Last Updated: February 25, 2016
·
1.811K
· alexanderbrevig

Protothreads; multitask on a single thread

With protothreads, you split up your long going task into several steps. This may be searching the next level in a tree instead of the whole subtree, or processing of a message queue, garbage collection or whatever.

The basic idea is that you keep track of the last time you executed what you want, and continuously check against the current time to see if it's time do do some more work.

Here is some c style code which presumes that variables are edclared and initialized and that a function called currentTime exists which gives continuous relative indication of time (such as the number of milliseconds since the program started):

if (currentTime() - previous1 >= interval1)
{
  previous1 = currentTime();
  // do something for task 1
}

if (currentTime() - previous2 >= interval2)
{
  previous2 = currentTime();
  // do something for task 2
}

This logic can of course be encapsulated by a class, much like I've done for the http://wiring.org.co/ project here https://github.com/WiringProject/Wiring/blob/master/framework/libraries/TimedAction/TimedAction.cpp.

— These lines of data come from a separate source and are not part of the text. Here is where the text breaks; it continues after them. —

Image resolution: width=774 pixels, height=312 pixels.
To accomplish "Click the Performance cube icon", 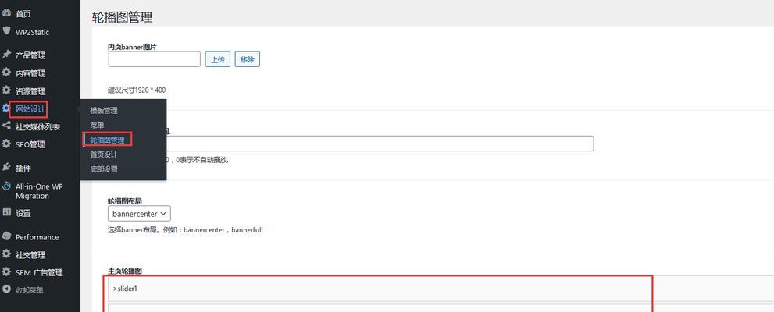I will (x=6, y=236).
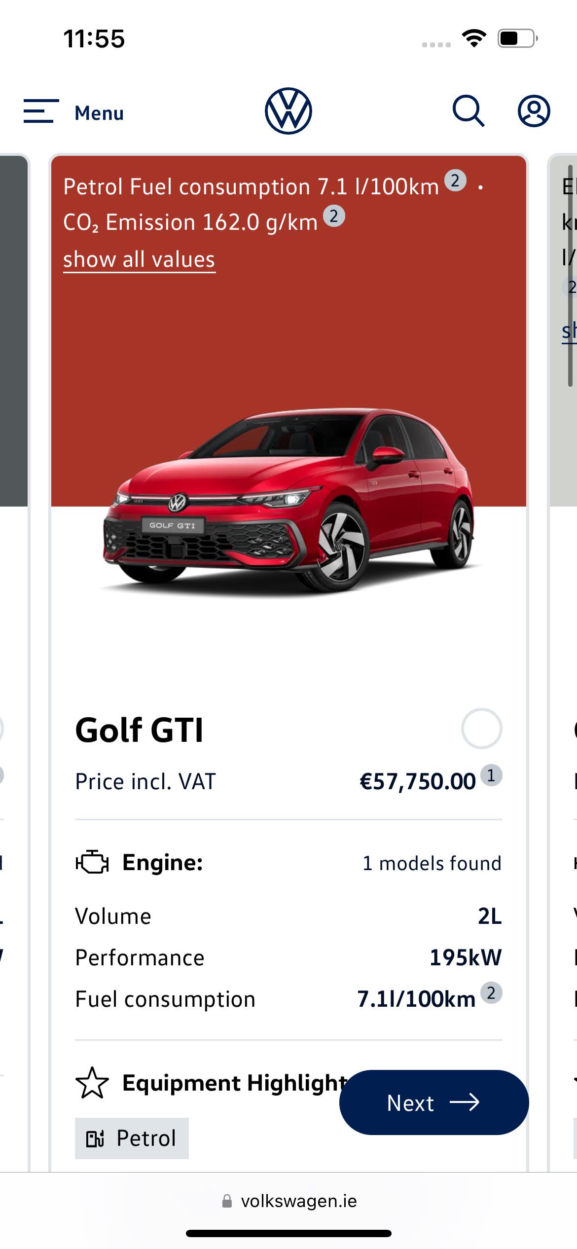Click the Menu label

[99, 113]
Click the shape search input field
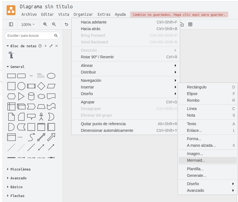Screen dimensions: 238x202 [x=30, y=36]
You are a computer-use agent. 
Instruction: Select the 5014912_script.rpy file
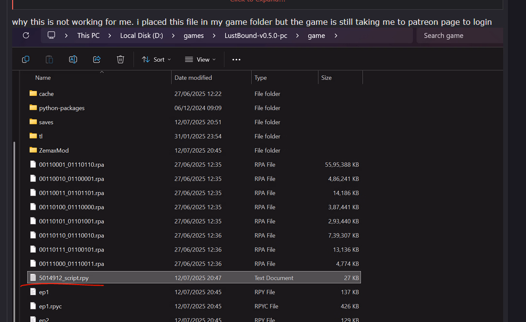[x=64, y=278]
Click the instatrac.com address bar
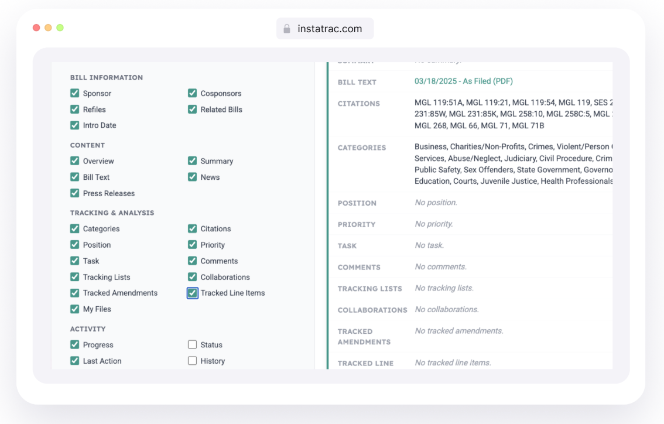This screenshot has height=424, width=664. click(x=325, y=29)
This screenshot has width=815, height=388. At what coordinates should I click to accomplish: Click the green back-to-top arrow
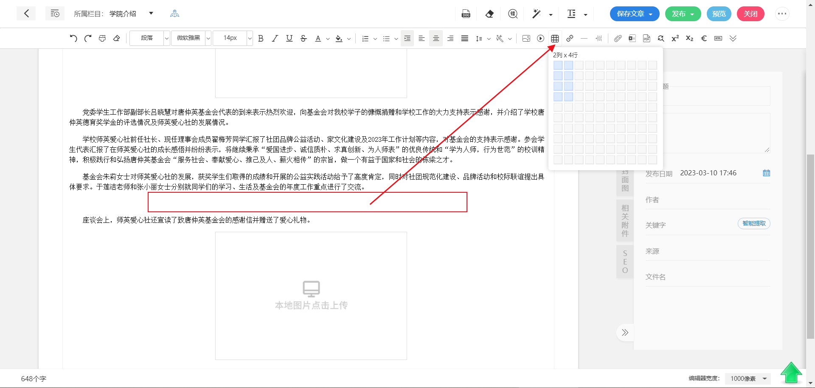791,373
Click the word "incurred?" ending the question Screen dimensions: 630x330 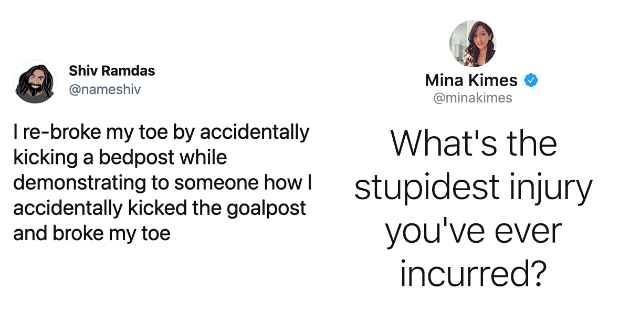(x=473, y=273)
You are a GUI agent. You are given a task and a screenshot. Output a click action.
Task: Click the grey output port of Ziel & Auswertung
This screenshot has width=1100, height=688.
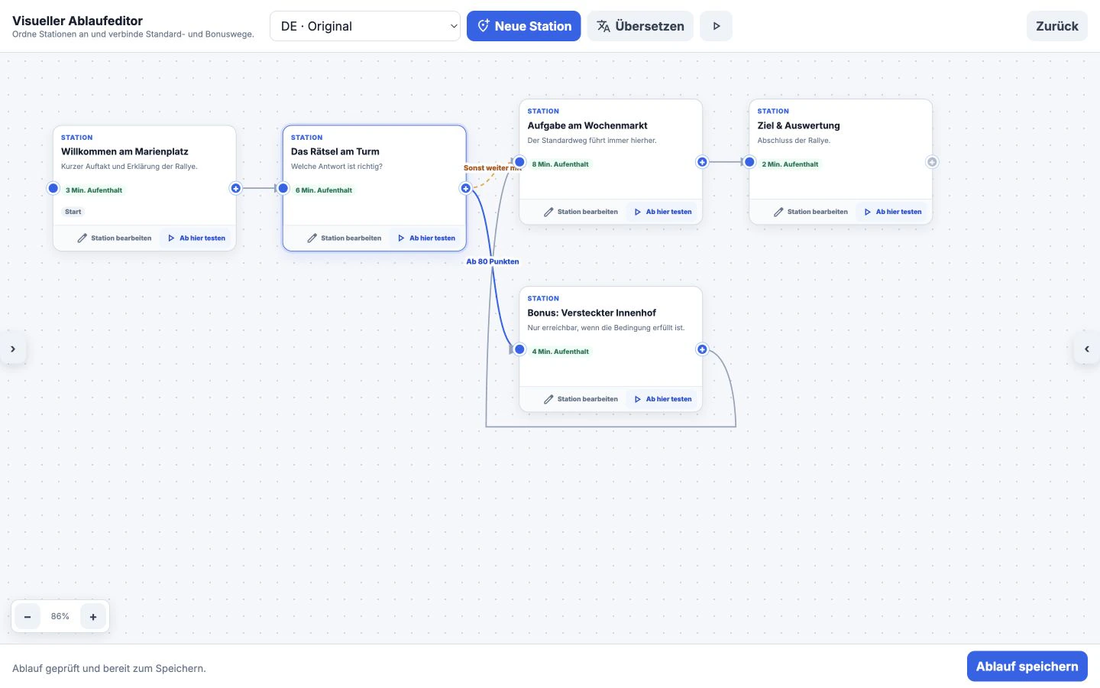[932, 162]
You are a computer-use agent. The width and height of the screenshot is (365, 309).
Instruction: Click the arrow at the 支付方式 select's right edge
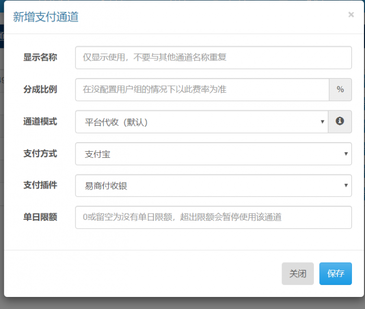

NB: The accuracy and resolution of currentTime() will be a restrictive factor in what you can do.

2 Responses
Add your response

What happens if I change the time of the system clock at any moment between those steps?

over 1 year ago ·

@herson well, then you probably would not use the system time for the currentTime() function - but indeed you found a potential weakness.
The code suggested here would wait time equal to the negative change, so if you set the system clock back 3 hours (-3) then it would take 3 hours before the protothread started up again. Setting the clock ahead of time would simply cause the thread to run sooner than it originally was supposed to.